The records below:

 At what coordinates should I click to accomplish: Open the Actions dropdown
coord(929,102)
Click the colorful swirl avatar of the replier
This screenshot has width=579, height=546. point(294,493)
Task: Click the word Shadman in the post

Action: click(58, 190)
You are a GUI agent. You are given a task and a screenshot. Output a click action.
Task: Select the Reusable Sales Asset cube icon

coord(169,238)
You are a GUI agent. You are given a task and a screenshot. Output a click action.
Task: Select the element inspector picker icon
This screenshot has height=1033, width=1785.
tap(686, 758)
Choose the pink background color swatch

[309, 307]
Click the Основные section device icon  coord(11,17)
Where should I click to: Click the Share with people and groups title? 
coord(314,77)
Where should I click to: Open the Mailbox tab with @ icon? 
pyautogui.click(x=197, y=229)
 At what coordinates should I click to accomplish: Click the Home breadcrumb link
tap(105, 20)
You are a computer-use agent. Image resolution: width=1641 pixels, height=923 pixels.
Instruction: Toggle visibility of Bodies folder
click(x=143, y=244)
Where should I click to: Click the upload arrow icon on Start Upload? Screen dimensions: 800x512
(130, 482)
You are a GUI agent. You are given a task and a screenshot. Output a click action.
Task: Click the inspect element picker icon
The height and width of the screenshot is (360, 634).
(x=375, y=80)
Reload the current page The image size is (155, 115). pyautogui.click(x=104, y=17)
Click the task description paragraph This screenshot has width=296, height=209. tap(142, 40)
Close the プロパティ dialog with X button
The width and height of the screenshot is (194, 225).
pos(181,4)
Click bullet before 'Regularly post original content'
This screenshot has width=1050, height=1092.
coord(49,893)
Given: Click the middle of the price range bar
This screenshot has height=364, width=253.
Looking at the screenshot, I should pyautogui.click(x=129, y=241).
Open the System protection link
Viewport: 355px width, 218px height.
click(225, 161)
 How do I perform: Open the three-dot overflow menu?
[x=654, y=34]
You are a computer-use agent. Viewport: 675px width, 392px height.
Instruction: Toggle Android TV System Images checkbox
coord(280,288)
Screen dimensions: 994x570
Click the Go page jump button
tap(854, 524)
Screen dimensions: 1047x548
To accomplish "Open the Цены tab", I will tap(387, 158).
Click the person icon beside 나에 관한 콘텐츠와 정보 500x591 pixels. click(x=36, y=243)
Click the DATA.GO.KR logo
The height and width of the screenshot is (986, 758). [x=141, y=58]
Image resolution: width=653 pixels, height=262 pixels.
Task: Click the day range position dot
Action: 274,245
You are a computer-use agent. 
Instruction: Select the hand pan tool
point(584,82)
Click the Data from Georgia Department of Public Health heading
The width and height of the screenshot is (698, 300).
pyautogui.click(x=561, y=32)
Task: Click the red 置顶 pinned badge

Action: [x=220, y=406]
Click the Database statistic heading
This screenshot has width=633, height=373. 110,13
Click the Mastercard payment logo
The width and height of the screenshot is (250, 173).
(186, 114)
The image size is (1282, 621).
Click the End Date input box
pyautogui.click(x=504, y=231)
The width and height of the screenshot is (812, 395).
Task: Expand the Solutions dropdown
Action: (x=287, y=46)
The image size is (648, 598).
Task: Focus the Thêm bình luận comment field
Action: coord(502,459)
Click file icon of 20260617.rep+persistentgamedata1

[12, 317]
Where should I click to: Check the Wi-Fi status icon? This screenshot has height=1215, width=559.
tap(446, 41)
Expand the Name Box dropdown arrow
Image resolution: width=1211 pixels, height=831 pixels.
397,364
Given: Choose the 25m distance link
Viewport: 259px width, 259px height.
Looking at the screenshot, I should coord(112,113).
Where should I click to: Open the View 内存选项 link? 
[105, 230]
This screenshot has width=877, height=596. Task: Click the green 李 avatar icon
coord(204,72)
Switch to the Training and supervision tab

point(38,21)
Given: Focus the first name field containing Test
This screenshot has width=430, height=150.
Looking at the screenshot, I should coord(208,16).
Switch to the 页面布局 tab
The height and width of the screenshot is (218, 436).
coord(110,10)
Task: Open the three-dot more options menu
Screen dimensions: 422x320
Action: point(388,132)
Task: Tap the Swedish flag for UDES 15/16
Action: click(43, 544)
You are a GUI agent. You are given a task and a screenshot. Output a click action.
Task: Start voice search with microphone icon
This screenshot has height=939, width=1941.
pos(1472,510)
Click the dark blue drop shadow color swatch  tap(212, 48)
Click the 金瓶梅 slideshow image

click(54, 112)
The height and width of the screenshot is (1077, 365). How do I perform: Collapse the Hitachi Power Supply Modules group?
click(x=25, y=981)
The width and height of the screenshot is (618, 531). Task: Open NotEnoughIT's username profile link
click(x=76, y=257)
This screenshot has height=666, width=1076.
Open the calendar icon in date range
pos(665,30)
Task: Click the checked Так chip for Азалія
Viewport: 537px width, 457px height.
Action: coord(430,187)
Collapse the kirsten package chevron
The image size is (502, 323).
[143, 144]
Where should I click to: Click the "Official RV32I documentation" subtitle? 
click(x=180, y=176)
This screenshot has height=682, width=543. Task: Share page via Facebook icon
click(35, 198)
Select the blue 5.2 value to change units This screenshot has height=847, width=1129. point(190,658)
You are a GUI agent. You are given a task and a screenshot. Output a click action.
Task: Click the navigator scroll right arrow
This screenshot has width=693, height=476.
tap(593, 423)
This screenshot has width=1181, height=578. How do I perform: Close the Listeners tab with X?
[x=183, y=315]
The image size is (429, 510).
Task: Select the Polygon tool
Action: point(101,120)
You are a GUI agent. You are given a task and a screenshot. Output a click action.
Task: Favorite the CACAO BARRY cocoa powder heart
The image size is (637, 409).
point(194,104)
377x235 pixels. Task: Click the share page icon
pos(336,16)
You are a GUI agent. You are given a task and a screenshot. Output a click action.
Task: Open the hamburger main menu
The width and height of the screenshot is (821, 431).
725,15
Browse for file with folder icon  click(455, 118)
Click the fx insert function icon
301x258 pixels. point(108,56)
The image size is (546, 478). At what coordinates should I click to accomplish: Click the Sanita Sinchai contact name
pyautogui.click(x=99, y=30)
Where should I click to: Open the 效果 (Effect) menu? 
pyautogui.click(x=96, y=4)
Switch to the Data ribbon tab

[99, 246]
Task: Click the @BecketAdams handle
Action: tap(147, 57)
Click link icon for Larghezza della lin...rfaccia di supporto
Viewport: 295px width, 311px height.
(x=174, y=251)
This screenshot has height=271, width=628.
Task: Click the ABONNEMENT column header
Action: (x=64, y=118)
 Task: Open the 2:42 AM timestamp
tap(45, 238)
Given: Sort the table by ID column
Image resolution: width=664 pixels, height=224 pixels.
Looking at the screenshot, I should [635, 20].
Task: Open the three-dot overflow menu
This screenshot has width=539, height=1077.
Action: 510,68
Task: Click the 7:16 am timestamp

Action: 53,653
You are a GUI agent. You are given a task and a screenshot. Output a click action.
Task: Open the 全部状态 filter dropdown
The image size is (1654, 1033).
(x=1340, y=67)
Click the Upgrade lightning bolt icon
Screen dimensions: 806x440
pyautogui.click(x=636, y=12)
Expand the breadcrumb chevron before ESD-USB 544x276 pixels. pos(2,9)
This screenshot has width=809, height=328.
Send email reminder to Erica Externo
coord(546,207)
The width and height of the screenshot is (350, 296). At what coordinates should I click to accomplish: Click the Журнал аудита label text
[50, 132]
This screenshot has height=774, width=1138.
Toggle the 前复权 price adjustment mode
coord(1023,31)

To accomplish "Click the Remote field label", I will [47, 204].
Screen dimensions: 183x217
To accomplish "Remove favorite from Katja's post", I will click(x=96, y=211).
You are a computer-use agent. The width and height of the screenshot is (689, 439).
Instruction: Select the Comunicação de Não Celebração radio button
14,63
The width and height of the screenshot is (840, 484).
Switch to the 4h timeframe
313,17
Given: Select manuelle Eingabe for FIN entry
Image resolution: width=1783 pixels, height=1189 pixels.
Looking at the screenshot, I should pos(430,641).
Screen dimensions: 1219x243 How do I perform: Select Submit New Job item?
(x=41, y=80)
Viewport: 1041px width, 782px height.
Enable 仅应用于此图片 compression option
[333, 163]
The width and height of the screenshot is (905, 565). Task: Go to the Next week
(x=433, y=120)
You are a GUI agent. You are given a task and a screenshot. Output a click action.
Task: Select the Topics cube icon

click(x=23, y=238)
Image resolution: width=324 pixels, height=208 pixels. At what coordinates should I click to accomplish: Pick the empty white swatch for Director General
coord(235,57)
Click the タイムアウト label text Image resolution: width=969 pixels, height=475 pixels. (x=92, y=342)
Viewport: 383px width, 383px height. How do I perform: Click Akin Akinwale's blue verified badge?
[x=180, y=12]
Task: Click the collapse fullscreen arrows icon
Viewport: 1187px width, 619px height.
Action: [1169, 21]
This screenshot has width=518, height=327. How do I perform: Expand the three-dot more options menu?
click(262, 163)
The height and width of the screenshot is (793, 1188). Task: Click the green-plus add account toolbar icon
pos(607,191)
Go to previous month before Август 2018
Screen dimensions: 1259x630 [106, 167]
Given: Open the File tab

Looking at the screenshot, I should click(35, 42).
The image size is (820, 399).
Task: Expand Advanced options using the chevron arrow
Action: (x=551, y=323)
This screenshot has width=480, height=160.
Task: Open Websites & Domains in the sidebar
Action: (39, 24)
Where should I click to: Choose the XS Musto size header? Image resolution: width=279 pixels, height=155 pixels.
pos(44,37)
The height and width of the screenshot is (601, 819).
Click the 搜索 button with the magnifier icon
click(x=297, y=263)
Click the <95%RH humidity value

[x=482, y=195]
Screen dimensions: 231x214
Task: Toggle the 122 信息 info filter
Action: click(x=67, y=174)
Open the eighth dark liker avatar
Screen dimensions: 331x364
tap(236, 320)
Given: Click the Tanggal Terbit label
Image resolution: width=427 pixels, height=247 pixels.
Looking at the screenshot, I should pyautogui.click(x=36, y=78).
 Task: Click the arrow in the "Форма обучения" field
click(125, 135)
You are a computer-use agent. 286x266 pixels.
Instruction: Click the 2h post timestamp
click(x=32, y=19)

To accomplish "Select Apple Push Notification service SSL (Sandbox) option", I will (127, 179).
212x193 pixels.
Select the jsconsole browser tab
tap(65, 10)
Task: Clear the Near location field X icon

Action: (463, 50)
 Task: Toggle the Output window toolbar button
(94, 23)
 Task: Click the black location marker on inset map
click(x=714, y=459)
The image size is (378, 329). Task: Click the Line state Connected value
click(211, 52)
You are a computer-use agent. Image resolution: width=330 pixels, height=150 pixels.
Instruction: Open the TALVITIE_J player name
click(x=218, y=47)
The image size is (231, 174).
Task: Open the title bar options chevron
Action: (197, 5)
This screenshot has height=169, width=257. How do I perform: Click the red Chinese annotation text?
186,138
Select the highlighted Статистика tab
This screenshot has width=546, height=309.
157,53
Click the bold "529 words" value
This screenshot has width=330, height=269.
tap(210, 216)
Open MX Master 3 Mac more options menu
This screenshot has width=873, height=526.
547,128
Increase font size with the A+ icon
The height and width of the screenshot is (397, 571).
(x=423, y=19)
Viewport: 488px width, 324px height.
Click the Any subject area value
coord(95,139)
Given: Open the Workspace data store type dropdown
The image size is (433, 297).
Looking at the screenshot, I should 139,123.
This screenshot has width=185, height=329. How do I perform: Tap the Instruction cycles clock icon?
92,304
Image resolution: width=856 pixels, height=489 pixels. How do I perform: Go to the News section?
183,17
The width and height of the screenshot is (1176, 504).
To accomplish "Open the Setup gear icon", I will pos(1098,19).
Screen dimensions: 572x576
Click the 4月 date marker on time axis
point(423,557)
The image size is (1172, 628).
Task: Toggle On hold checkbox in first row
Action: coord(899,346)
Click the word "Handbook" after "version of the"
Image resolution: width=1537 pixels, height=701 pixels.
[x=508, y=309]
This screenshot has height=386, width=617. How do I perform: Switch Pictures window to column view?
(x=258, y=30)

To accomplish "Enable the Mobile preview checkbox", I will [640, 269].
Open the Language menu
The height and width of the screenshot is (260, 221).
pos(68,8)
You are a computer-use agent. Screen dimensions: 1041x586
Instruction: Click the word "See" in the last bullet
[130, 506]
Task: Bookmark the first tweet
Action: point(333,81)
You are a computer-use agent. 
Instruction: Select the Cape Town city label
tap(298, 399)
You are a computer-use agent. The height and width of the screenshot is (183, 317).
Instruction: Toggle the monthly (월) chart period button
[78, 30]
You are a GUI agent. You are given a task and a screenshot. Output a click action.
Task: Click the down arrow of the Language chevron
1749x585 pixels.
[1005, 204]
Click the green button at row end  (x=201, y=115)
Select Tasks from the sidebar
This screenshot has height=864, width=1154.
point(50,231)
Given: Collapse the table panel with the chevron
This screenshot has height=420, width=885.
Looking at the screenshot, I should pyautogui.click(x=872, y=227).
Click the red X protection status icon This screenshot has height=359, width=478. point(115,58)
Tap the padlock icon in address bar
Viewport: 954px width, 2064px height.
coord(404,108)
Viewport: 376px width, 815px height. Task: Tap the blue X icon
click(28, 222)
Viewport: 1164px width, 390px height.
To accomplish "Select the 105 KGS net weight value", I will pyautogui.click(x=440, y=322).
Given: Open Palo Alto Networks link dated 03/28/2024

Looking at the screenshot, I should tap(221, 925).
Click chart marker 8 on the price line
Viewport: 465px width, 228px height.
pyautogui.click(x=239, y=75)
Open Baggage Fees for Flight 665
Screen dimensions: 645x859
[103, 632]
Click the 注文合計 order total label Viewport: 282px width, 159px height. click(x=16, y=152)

End of The records.

Directions for this task
Across the listing, how many lines hold the word "from"? Please state that number only.

Written response
3